On the TREX wall in Grande Prairie
Boreal Harvest, 2026. Media: paper, ink, found objects
To cap the SNAP/ TREX residency of 2025 (start at the beginning here), I had been invited to show my work on the Art Gallery of Grande Prairie TREX wall from April-June 2026. So! Exciting!
Getting everything ready meant printing the remaining seven linocut blocks and screen printing all 28 community members. These are friends and family who I’ve any of picked fruit, cooked, or shared recipes with. To these screen printed portraits, I attached canning jar lids. Then, I strung them on fishing line and attached them to semicircular tubing that surrounds the linocuts.
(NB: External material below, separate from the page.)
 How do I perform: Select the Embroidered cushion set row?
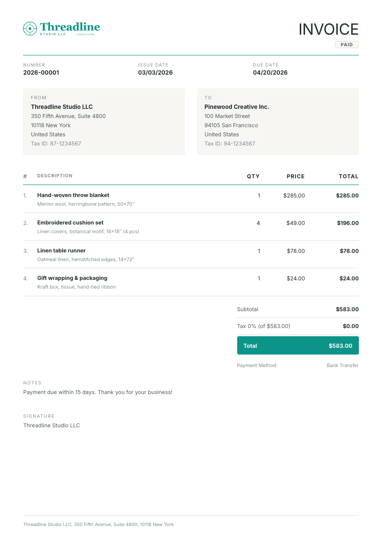pos(191,227)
Of those, I used a chine collé/ tapioca paste technique learned from Evan Robinson and honed by Sean Caulfield’s helpful write up.
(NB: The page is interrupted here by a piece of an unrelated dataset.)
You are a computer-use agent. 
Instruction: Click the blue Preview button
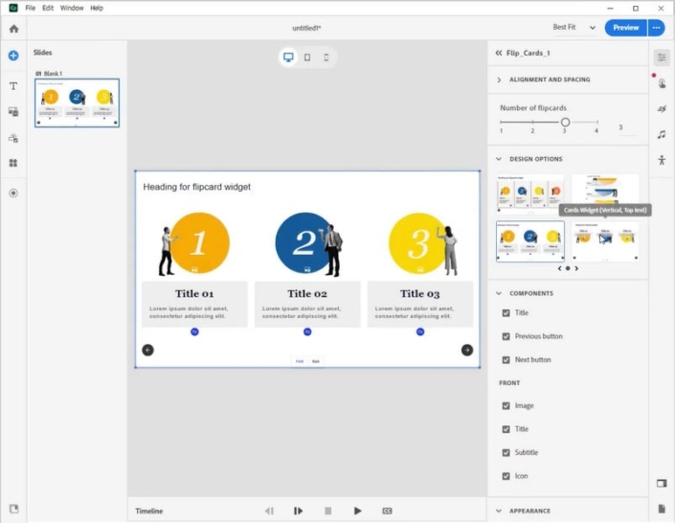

On the ground are wooden crates holding canning jars labelled with letterpress-printed idioms from the kitchen that are equally applicable to community work, like “things are reaching the boiling point” and “we’re in a jam.”
Further along the wall are working documents, like uncut paper used in screen printed portraits and early drawings of the linocut printed pots.
I chose jam making for this piece as it’s something that I do. I learned from my mom and she learned from her mom. My grandma left the big city and moved to the farm, learning from neighbours how to “put up” food. I know that the grandmother I never met fed eight kids this way, and don’t know how she learned: probably from family or friends.
In the midst of politics and economics and greed (which seem particularly awful right now, but have always often been. . . awful) it makes sense that we share the skill of canning and other knowledges like it. The community holds the knowing, and by participating, we feed each other. This is the Boreal Harvest.